Where you live plays a big role in how how long you wait before getting a scarce liver transplant — if you survive long enough.
So now, the network that runs the U.S. organ transplant system is exploring steps to ease some of the disparities. Critics who want more nationwide sharing of donated livers fear any changes won't help enough.
The nation has a severe shortage of donated livers. More than 16,000 people are awaiting a liver transplant, and just 6,300 a year get one. More than 1,400 others die waiting each year.
Since 2002, the sickest patients have been ranked atop waiting lists to receive a liver from a deceased donor. They're given a so-called MELD score, based on laboratory tests, that predicts their risk of death. Rising scores move them up on the waiting list. The change by all accounts has greatly improved the system, which once was based instead on time spent waiting.
Here's the lingering trouble: Patients with liver failure and would-be donors are not distributed evenly around the country. And the nation is divided into 11 transplant regions that have wide variations in patients and available organs, between regions and within them.
A donated liver is offered first to the sickest patients in the local transplant center, and if there's no good match, then to the sickest patients throughout that transplant region. If there's still no good match, the liver can go to someone who's not as sick — rather than to someone sicker in the next transplant region.
Patients can shop around for shorter lines, even get on more than one list, if they have the means to get to a far-away hospital within hours of a liver becoming available. For instance, Apple CEO Steve Jobs' 2009 liver transplant was in Tennessee, where the wait was much shorter than back home in California.
But Mount Sinai liver transplant chief Dr. Sander Florman says that system isn't fair to those who can't afford to maximize their chances.
"If a patient can get on an airplane and go to Florida, why can't the liver get on an airplane and come to New York?" he asks.
For patients like Matthew Rosiello, the news that New Yorkers wait longer for a liver complicates already agonizing treatment choices.
When he was a baby, Rosiello had complex liver surgery for a rare birth defect, biliary atresia, and more surgery a few years ago that postponed a transplant. But now repeated liver infections and other complications have put him in the hospital three times in about a month, require IV care and forced him to quit college. Still, his MELD score is low, something doctors warn could change rapidly — but that also means he should consider a place with a shorter wait.
"He's frightened to death," says Randy Rosiello as the family peruses an Internet database — the Scientific Registry of Transplant Recipients — that compares wait times and success rates.
How big are the differences? The United Network for Organ Sharing says that in three regions stretching from Ohio down through Tennessee and on to Florida, adults receiving new livers in the past year had median MELD scores of 23 to 24. But in the New York and western Vermont region, liver recipients were far sicker, with a median score of 32. Only the region that includes California fared worse, with 37.
Within regions, rates of people who die on the waiting list or become too sick to transplant range from fewer than 10 percent to more than 25 percent each year.

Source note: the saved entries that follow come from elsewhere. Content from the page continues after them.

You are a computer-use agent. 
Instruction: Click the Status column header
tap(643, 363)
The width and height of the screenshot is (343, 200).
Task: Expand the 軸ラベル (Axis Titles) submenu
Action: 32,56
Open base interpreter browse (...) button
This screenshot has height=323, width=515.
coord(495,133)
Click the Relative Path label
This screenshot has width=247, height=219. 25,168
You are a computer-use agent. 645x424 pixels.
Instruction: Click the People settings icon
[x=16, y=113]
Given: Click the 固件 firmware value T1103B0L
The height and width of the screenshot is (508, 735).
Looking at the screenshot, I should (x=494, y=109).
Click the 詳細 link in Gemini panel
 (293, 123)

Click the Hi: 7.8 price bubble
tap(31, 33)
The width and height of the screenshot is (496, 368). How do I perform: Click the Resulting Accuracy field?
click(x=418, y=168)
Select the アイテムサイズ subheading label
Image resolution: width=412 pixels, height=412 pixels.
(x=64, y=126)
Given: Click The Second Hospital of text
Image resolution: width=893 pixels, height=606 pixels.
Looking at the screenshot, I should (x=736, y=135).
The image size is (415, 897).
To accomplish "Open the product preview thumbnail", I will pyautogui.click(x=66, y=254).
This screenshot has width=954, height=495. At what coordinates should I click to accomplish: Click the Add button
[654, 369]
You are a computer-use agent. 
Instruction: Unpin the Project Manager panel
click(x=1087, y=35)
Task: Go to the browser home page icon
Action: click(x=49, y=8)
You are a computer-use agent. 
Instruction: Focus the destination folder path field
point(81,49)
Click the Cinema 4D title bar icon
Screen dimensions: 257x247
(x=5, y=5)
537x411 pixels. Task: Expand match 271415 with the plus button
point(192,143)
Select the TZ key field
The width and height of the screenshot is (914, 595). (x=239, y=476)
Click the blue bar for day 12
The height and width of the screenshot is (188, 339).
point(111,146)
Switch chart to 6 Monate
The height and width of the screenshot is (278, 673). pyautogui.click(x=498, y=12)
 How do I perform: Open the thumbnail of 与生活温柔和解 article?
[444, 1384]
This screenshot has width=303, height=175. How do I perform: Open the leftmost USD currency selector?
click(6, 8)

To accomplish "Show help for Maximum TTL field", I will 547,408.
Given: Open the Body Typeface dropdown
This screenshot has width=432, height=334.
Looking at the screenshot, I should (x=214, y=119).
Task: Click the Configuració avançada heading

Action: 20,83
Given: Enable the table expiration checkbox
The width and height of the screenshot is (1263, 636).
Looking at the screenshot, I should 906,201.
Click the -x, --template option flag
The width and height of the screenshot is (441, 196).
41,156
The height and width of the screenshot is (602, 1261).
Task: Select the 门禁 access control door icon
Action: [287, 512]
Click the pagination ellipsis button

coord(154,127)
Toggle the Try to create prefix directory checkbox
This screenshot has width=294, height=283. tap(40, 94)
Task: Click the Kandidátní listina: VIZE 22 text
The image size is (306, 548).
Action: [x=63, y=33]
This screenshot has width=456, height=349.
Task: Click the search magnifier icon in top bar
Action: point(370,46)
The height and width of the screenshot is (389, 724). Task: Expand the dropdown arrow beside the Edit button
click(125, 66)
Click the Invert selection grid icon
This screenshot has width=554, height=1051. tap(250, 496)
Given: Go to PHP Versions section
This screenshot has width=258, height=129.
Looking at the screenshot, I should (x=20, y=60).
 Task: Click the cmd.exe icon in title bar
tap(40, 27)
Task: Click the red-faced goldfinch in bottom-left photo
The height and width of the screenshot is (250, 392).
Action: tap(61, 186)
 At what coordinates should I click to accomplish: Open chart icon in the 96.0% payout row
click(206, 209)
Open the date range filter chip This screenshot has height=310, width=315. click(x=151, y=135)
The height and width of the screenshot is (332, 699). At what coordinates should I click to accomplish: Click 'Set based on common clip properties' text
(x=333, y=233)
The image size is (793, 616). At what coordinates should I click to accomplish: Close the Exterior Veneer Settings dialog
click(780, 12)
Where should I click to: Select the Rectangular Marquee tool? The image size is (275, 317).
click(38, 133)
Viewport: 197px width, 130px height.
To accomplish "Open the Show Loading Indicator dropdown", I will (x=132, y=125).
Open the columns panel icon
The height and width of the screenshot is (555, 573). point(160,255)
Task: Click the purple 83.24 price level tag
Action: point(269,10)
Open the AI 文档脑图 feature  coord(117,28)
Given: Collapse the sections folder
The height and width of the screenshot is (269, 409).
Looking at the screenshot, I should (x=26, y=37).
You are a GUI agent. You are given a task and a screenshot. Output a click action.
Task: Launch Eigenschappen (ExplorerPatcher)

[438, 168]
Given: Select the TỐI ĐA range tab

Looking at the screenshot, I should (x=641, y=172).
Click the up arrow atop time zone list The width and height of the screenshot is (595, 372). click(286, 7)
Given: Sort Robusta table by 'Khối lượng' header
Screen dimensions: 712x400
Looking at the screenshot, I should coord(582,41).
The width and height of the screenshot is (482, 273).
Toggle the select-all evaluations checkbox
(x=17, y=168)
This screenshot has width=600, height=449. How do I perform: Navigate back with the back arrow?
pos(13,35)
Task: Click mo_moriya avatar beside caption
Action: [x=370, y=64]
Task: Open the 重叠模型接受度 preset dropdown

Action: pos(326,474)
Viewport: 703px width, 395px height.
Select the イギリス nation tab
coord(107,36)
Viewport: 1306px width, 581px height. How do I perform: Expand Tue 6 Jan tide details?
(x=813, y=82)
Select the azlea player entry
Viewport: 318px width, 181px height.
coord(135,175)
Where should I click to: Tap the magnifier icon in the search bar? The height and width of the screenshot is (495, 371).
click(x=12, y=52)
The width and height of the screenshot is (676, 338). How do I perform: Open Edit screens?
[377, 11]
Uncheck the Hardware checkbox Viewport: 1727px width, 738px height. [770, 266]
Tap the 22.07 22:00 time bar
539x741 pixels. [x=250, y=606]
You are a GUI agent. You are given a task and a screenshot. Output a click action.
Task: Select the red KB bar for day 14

So UNOS' liver committee is seeking feedback from transplant centers about options to improve, in hopes of proposing changes later this year.
Topping the list: If a liver isn't a good match to the sickest patients within one region — as measured by a MELD of 15 or more — offer it nationwide before giving it to a less sick local patient.
Indeed, centers with shorter waits say they do a good job of encouraging organ donations and other regions should try to improve.
"If you equate it to hunger, people try to figure out how to come up with more food, not which kid gets the sandwich," says Dr. Joseph Tector, transplant chief at Indiana University Health.
While short-term relief is needed, more organ donation is the long-term answer, agrees Georgetown's Fishbein: "It's only because we're so short of livers that we fight over the livers that are there."